Don't Call It Funny
I remember the movie Airplane! (1980) being among the funniest things I’d ever seen at the age of 11. Watching it again 25 years later, I’m forced to conclude that at 11, I hadn’t yet seen many funny things. If you have fond recollections of splitting your preadolescent sides to Airplane!, sorry, I’m here to ruin them.
A chaotic parody of the underrated Airport series (which, incidentally, had already parodied itself by 1980 with the atrocious, and in many ways much funnier, Concorde: Airport ‘79), Airplane! basically gets by on one joke: sight gags based on tricks of perspective or on thwarting expectation. You know, like when a mechanic lifts a hood on the pane’s nose as though it were a car. This formula was later exploited for Airplane II: The Sequel (1982), Top Secret! (1984), and the Hot Shots series (1991 and ‘93), so basically anyone who’s been to a movie or rented a video in the last quarter century is probably familiar with it. But Airplane! relies on the audience taking it as new—which is to say, the jokes aim more to surprise you with their audacious silliness than to demonstrate genuine wit.

*DATASET SECTION*:
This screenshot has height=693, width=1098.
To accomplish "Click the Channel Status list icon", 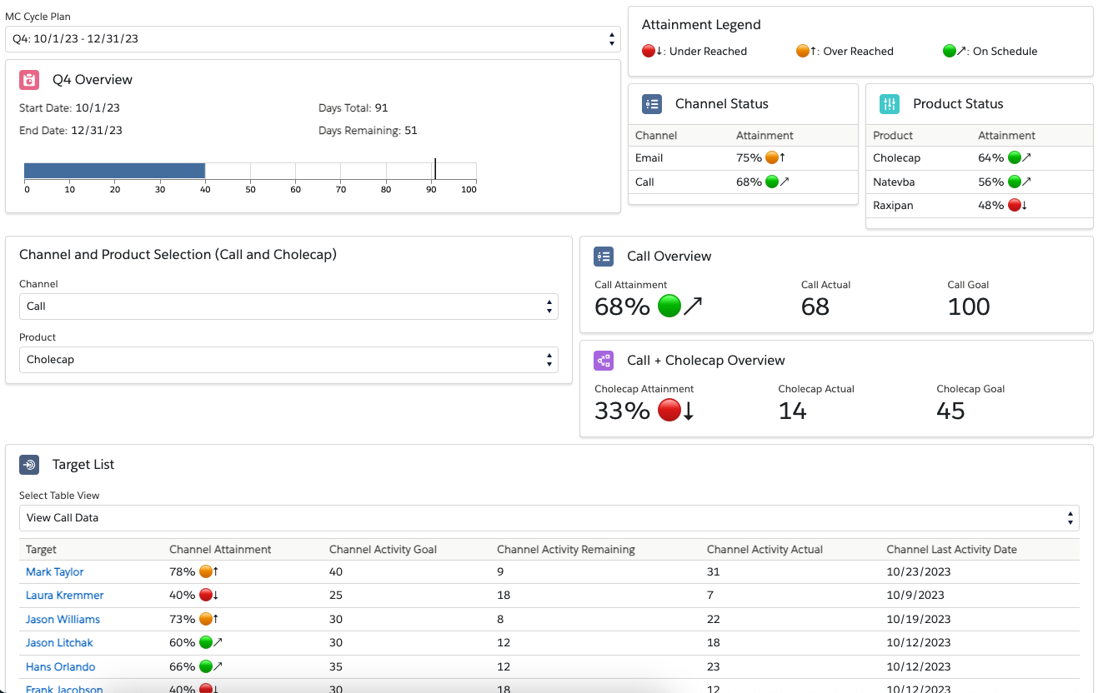I will tap(652, 104).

*PROMPT 1*: Repeat word for word the stretch of the Airplane! review from "A chaotic parody" through "demonstrate genuine wit.".
*PROMPT 2*: Condense the Airplane! review paragraph that begins "A chaotic parody of the underrated Airport series" into a short bulleted list of its main points.
Draw only on the Airplane! review, not on the material.

*TASK OUTPUT 1*:
A chaotic parody of the underrated Airport series (which, incidentally, had already parodied itself by 1980 with the atrocious, and in many ways much funnier, Concorde: Airport ‘79), Airplane! basically gets by on one joke: sight gags based on tricks of perspective or on thwarting expectation. You know, like when a mechanic lifts a hood on the pane’s nose as though it were a car. This formula was later exploited for Airplane II: The Sequel (1982), Top Secret! (1984), and the Hot Shots series (1991 and ‘93), so basically anyone who’s been to a movie or rented a video in the last quarter century is probably familiar with it. But Airplane! relies on the audience taking it as new—which is to say, the jokes aim more to surprise you with their audacious silliness than to demonstrate genuine wit.

*TASK OUTPUT 2*:
- Airplane! is a chaotic parody of the Airport series, which had already parodied itself with Concorde: Airport '79.
- The film rests mostly on one joke: sight gags built on tricks of perspective or thwarted expectations.
- The same formula was reused in Airplane II: The Sequel (1982), Top Secret! (1984), and the Hot Shots films (1991 and '93), so most moviegoers know it well.
- The film depends on the audience finding the jokes new, aiming to surprise with bold silliness rather than show real wit.